#### Passage provided ####

Living with Alzheimer’s: China’s health time bomb
The first time Chen Shaohua went missing and was picked up by police, the 68-year-old’s family put it down to confusion.
When he disappeared a second time, they realised he was deeply unwell—but it was already too late.
“We missed the early signs,” daughter Chen Yuanyuan explained, adding: “For several years our mother complained he was lying… but we couldn’t judge because we haven’t lived with them for years.”
Doctors diagnosed Chen with Alzheimer’s Disease, the most common form of dementia, where people suffer impaired cognitive function including memory loss, eventually needing full-time care.
Approximately 10 million people have been diagnosed with the degenerative—and incurable—brain disorder in China, which accounts for approximately a quarter of the world’s cases.
As the country’s population is rapidly aging, this figure is expected to soar to 40 million by 2050, according to a study by the London School of Hygiene and Tropical Medicine.
The report warned this surge in cases would cost the economy $1 trillion each year in medical expenses and lost productivity as caregivers drop out of the workforce.
The World Health Organisation says that while dementia is not “an inevitable consequence of biological aging”, the strongest risk factor for getting it is age.
And while this is a growing problem worldwide—experts say China is poorly prepared for the challenge.

#### Raw data ####

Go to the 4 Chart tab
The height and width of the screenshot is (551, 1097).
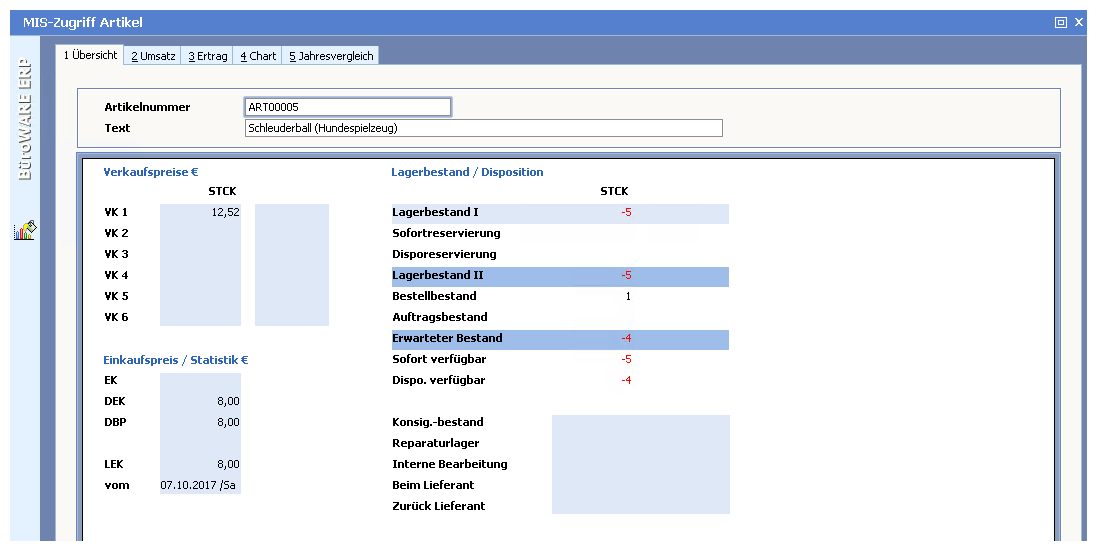click(258, 56)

####

• _Tasks_
a - Which figures written in numerals appear in the article on Alzheimer's in China?
b - Extract the passage of the article on Alzheimer's in China starting with "Doctors diagnosed Chen" and going on through "needing full-time care.".
c - What is the strongest risk factor for getting dementia, according to the article on Alzheimer's in China?

• _Task-by-task answers_
a - 68, 10 million, 40 million, 2050, $1 trillion

b -
Doctors diagnosed Chen with Alzheimer’s Disease, the most common form of dementia, where people suffer impaired cognitive function including memory loss, eventually needing full-time care.

c - Age.